## INFORMATION GIVEN
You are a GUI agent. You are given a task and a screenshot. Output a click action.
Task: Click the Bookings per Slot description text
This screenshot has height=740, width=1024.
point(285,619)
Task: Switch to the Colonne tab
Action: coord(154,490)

---

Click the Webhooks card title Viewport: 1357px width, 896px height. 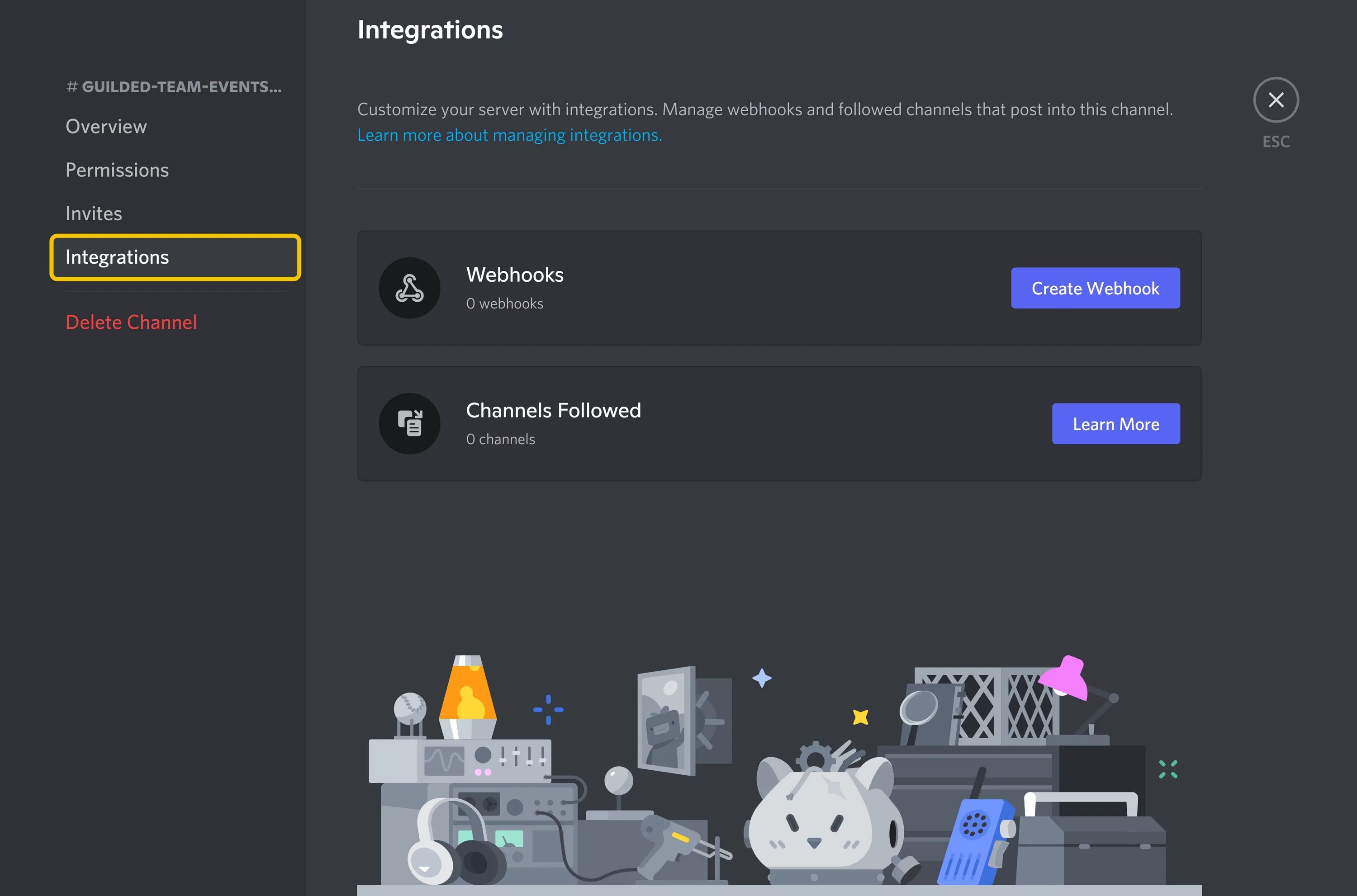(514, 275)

## BRIEF
Return the listing's lines without any change, beginning with the line that contains "You are a GUI" and stopping after the line that contains "Action: coord(154,490)".

## REPLY TO THE EXERCISE
You are a GUI agent. You are given a task and a screenshot. Output a click action.
Task: Click the Bookings per Slot description text
This screenshot has height=740, width=1024.
point(285,619)
Task: Switch to the Colonne tab
Action: coord(154,490)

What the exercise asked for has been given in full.